Most of the previous studies on ZVI/sand filtration have used ZVI with particle sizes (grain sizes) of either 0.43–0.80 mm [27,28,29,30,31,32] or 0.14–4.76 mm [22,23,24,33,62]. This study used two different ZVI particle size ranges, 0.43–0.60 mm for the lab scale and 0.075–1.18 mm for the pool filters. Studies filtering Cryptosporidium found that decreasing the grain size of sand filter media increased oocyst removal [56,63]. Decreasing the grain sizes of sand and ZVI in filters would diminish pore sizes, likely enhancing oocyst retention. However, the downstream effects that this would have on achievable flow rates and filter-media longevity remain unclear. Marik et al. [29] observed consistent removal of E. coli (2.27 ± 0.27 log CFU/mL) and Listeria monocytogenes (2.53 ± 0.31 log CFU/mL) after filtration of 390 L of water using 35% ZVI/65% sand filters (1.24 L filter media) over a 22-week period. The longevity of ZVI/sand filter media and its ability to consistently remove parasite oocysts over hundreds or thousands of liters of water has not been studied.

5. Conclusions

Water filtration through ZVI/sand filters significantly enhanced the removal of coccidian parasites E. tenella and E. acervulina, as surrogates for C. cayetanensis. Swimming pool filters, which function similarly to agricultural rapid sand filters, provide a scalable filtration model useful for optimizing the performance of ZVI/sand filters. Flow rate during filtration influenced the extent of parasite removal, where increased flow rates resulted in lower reductions in filtered water. Backflushing filters dislodged some of the captured oocysts from the filter media.
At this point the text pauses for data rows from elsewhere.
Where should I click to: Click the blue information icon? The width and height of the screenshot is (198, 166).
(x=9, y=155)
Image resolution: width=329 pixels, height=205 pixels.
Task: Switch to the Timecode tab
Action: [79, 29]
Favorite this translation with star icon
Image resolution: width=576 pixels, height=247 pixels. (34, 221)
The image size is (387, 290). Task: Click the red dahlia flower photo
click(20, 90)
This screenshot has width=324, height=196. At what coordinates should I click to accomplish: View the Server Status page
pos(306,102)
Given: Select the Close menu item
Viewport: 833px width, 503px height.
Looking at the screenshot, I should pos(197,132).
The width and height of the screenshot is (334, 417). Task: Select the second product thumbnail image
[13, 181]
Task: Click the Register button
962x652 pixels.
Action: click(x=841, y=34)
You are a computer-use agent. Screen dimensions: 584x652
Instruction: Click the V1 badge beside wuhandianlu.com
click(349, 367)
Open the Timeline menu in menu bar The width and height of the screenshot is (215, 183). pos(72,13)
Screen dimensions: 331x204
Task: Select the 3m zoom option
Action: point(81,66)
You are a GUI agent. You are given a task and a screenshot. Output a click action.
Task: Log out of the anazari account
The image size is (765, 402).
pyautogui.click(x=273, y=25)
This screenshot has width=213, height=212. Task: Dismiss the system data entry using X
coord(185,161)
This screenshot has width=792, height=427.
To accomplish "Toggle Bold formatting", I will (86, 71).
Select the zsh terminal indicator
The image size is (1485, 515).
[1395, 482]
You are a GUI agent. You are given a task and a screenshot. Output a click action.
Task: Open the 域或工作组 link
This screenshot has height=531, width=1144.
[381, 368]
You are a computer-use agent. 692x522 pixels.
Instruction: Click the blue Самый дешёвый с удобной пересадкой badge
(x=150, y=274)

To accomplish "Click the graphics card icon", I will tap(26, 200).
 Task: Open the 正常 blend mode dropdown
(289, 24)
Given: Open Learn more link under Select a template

Future studies should address issues surrounding usable flow rates, the effects of influent water quality, optimal ZVI particle size, and filter longevity to help growers assess the suitability of ZVI/sand filtration for their operations. The findings of this study provide strong evidence that ZVI/sand filtration can be a useful intervention for irrigation water to reduce the risk of C. cayetanensis contamination in the pre-harvest growing environment.

Author Contributions

Conceptualization, A.G., M.S.T., C.Y., V.F., M.C.J., J.P.D., K.E.K., B.M.R. and M.S.; methodology, A.G., M.S.T., C.Y., V.F., B.M.R. and M.S.; validation, A.G., M.S.T. and C.Y.; formal analysis, A.G., M.S.T. and C.Y.; investigation, A.G., M.S.T. and C.Y.; resources, M.S.T., C.Y., M.C.J., B.M.R. and M.S.; data curation, A.G., M.S.T. and C.Y.; writing—original draft preparation, A.G.; writing—review and editing, A.G., M.S.T., C.Y., V.F., M.C.J., J.P.D., K.E.K., B.M.R. and M.S.; visualization, A.G.; supervision, B.M.R. and M.S.; project administration, A.G., B.M.R. and M.S.; funding acquisition, M.C.J., J.P.D., K.E.K., B.M.R. and M.S. All authors have read and agreed to the published version of the manuscript.

Funding

This work was supported by the Center for Produce Safety and the Florida Department of Food, Agricultural, and Consumer Science for AFECCT: Assessing filtration efficacy for Cyclospora control and by three USDA-ARS projects: “Foodborne Parasites and Their Impact on Food Safety” 8042-32000-113-000-D, “Developing Improved Control Strategies for Avian Coccidiosis” 8042-32000-114-000-D and “Improving Pre-harvest Produce Safety through Reduction of Pathogen Levels in Agricultural Environments and Development and Validation of Farm-Scale Microbial Quality Model for Irrigation Water Sources” 8042-42610-001-000-D. This project was supported in part by a fellowship for Dr. Alan Gutierrez from the Oak Ridge Institute for Science and Education.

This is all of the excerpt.